A Comissão Parlamentar de Inquérito que investiga supostas irregularidades ligadas ao entorno do presidente Luiz Inácio Lula da Silva viveu, no dia 26 de fevereiro, uma de suas sessões mais tensas desde a instalação dos trabalhos. Por maioria apertada, os membros do colegiado aprovaram a quebra dos sigilos bancário, fiscal e telefônico de Lulinha, filho mais velho do presidente, provocando reação imediata da bancada governista.
O tumulto começou minutos após a proclamação do resultado, quando parlamentares favoráveis ao governo se levantaram e cercaram a mesa diretora, exigindo explicações sobre a contagem dos votos. O deputado Paulo Pimenta (PT-RS) chegou a discursar em tom exaltado, afirmando que buscaria a anulação da votação por suposta manobra regimental na condução dos trabalhos pela presidência da comissão.

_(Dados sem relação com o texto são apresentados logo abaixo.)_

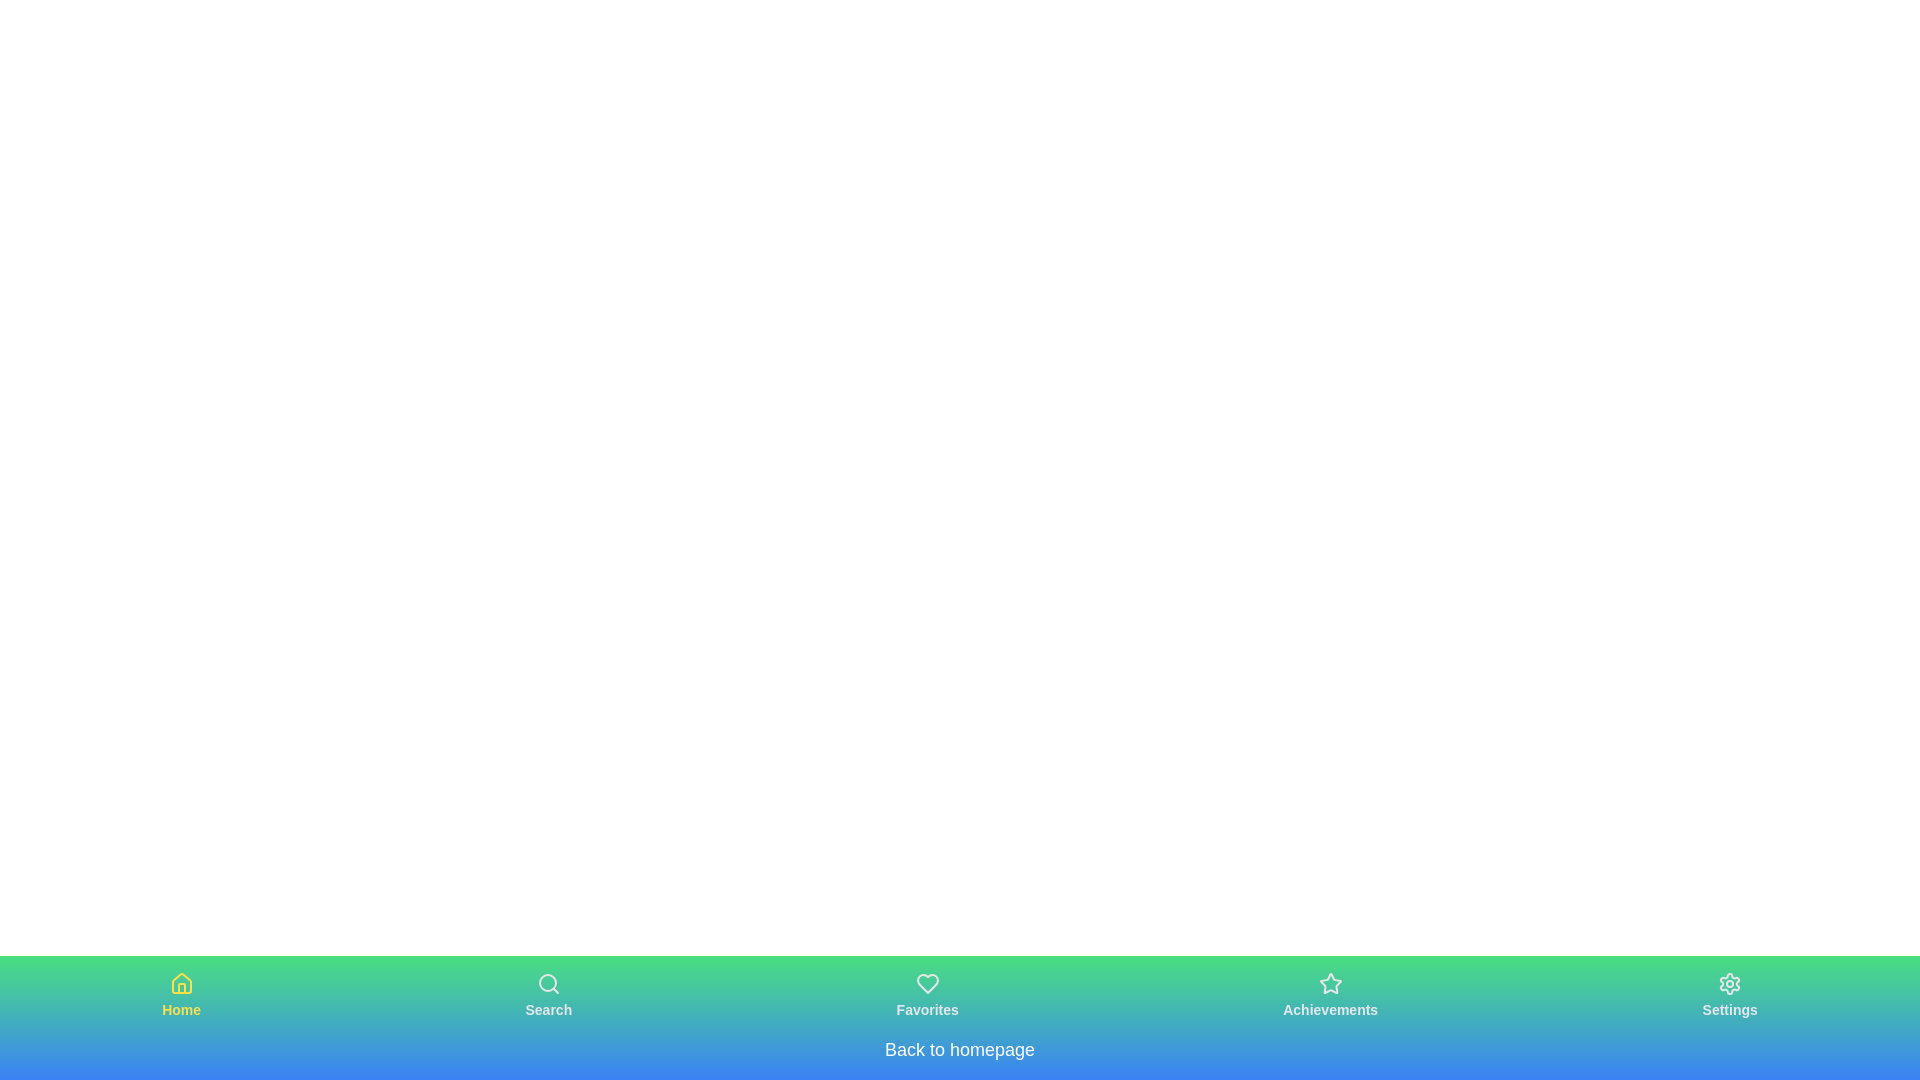 This screenshot has height=1080, width=1920. What do you see at coordinates (181, 995) in the screenshot?
I see `the Home navigation button` at bounding box center [181, 995].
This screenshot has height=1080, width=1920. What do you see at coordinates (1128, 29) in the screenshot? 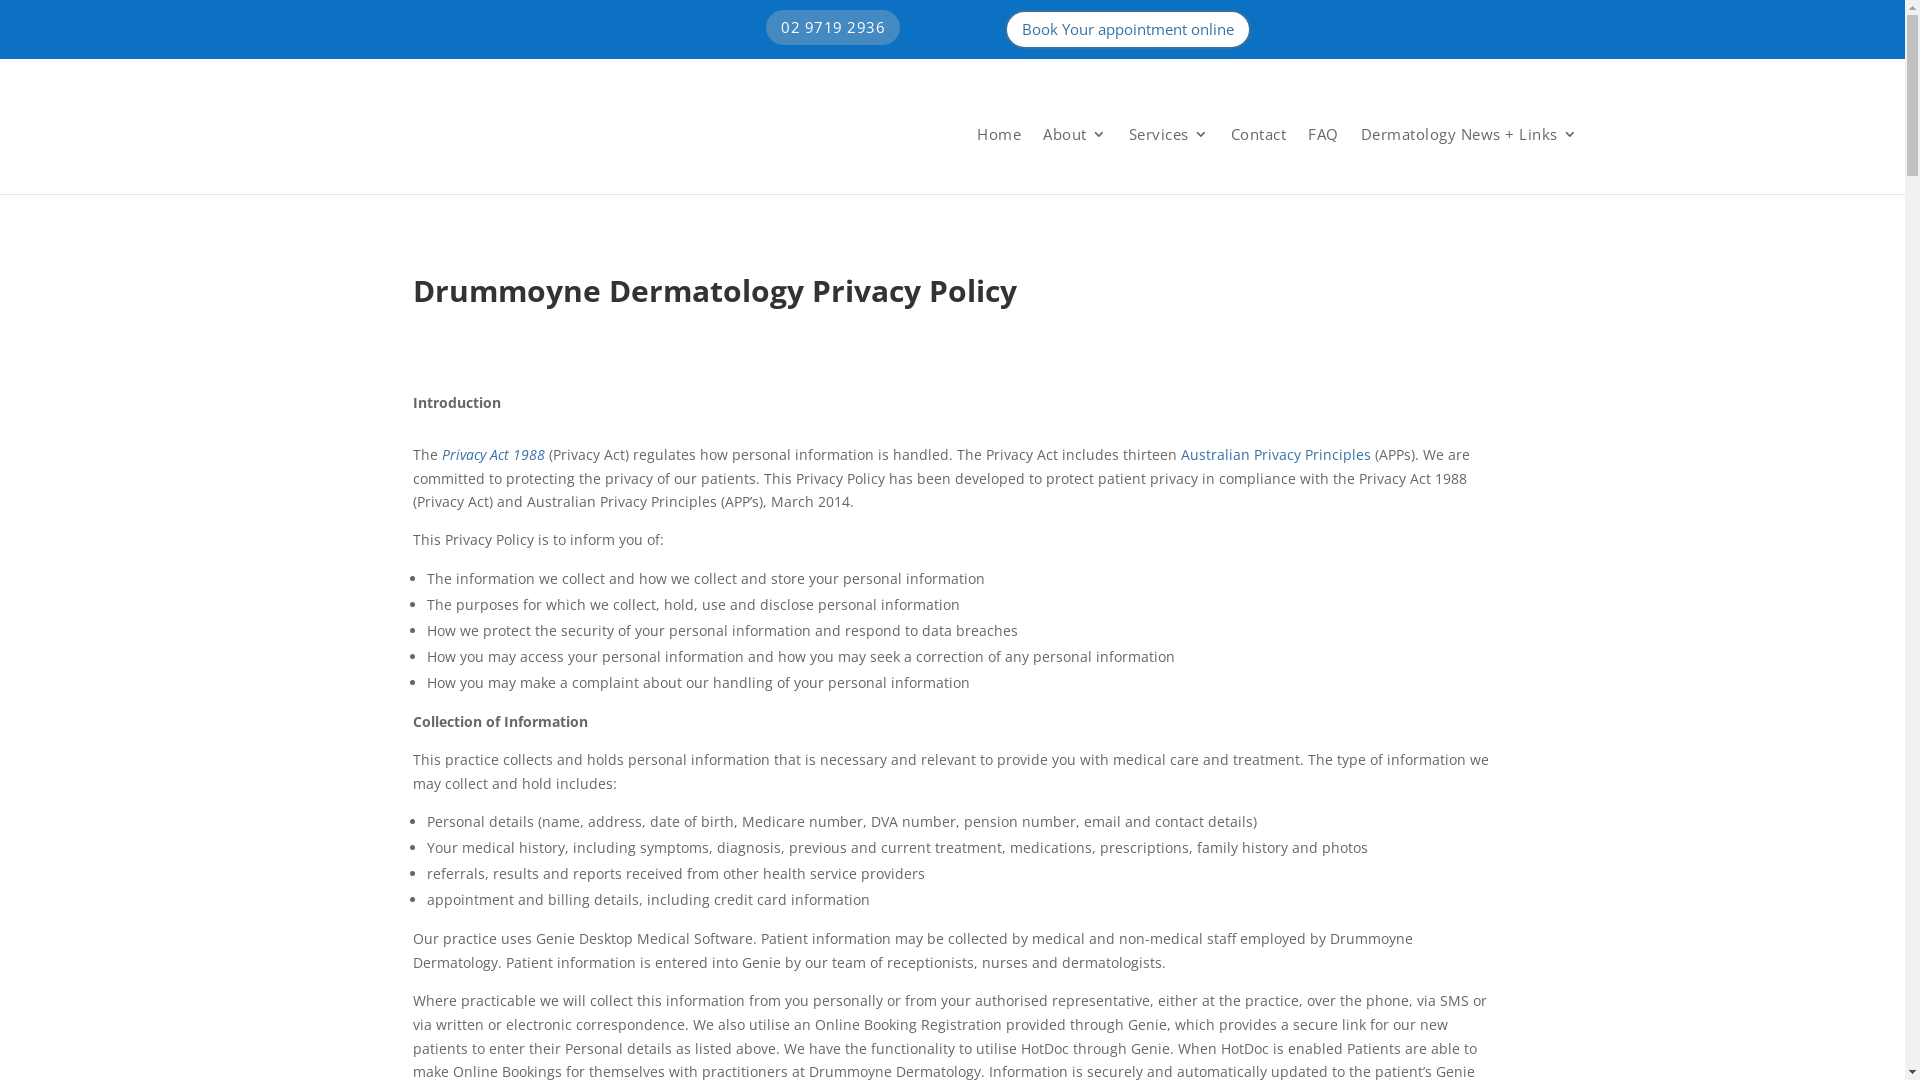
I see `'Book Your appointment online'` at bounding box center [1128, 29].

O presidente da CPI negou publicamente qualquer tentativa de manipulação do processo. "Não houve manobra. Contei duas vezes", disse, em declaração à imprensa logo após o encerramento da sessão, reforçando que o procedimento seguiu as regras do colegiado e que eventuais contestações deveriam ser encaminhadas por via regimental, não por protesto em plenário.
A quebra de sigilo de Lulinha ocorre em meio a um cenário político já bastante aquecido em Brasília. No mesmo período, o Congresso discutia também a tramitação da CPMI do INSS, cujo relatório final resultou justamente na aprovação que gerou a crise. Parlamentares governistas apostam agora na atuação do presidente do Senado, Davi Alcolumbre (União-AP), para reverter ou anular a deliberação, evitando que o caso avance para instâncias judiciais. O governo, por sua vez, descartou judicializar o tema, preferindo uma solução política dentro do próprio parlamento.
A crise em torno do caso Lulinha se soma a outro imbróglio que também travou o andamento dos trabalhos legislativos na mesma semana: a disputa entre o Centrão e a oposição sobre a redução de penas do ex-presidente Jair Bolsonaro, discutida no âmbito do chamado "caso Master". A cúpula do Legislativo tentava, até o fechamento desta edição, costurar um acordo com os aliados do ex-presidente, sem que houvesse definição sobre os termos da proposta.
Analistas políticos ouvidos por esta reportagem avaliam que o episódio expõe o desgaste crescente entre a base governista e setores da oposição no Congresso, num ano marcado pela proximidade das eleições municipais de 2026 e por disputas em torno de temas sensíveis, como o financiamento de campanhas e o controle de comissões estratégicas. A repercussão da votação já reverbera entre lideranças partidárias em Brasília, que preveem uma disputa acirrada pela relatoria final dos trabalhos da CPI nas próximas semanas.
Enquanto isso, o Senado avançou em outra pauta relevante no mesmo período: a aprovação de projeto que classifica como estupro qualquer relação com menor de 14 anos, independentemente de consentimento, medida que ganhou força após repercussão nacional de decisão judicial em Minas Gerais. O texto, aprovado por ampla maioria, segue agora para sanção presidencial, num raro momento de consenso em meio às tensões que marcaram o mês na Casa.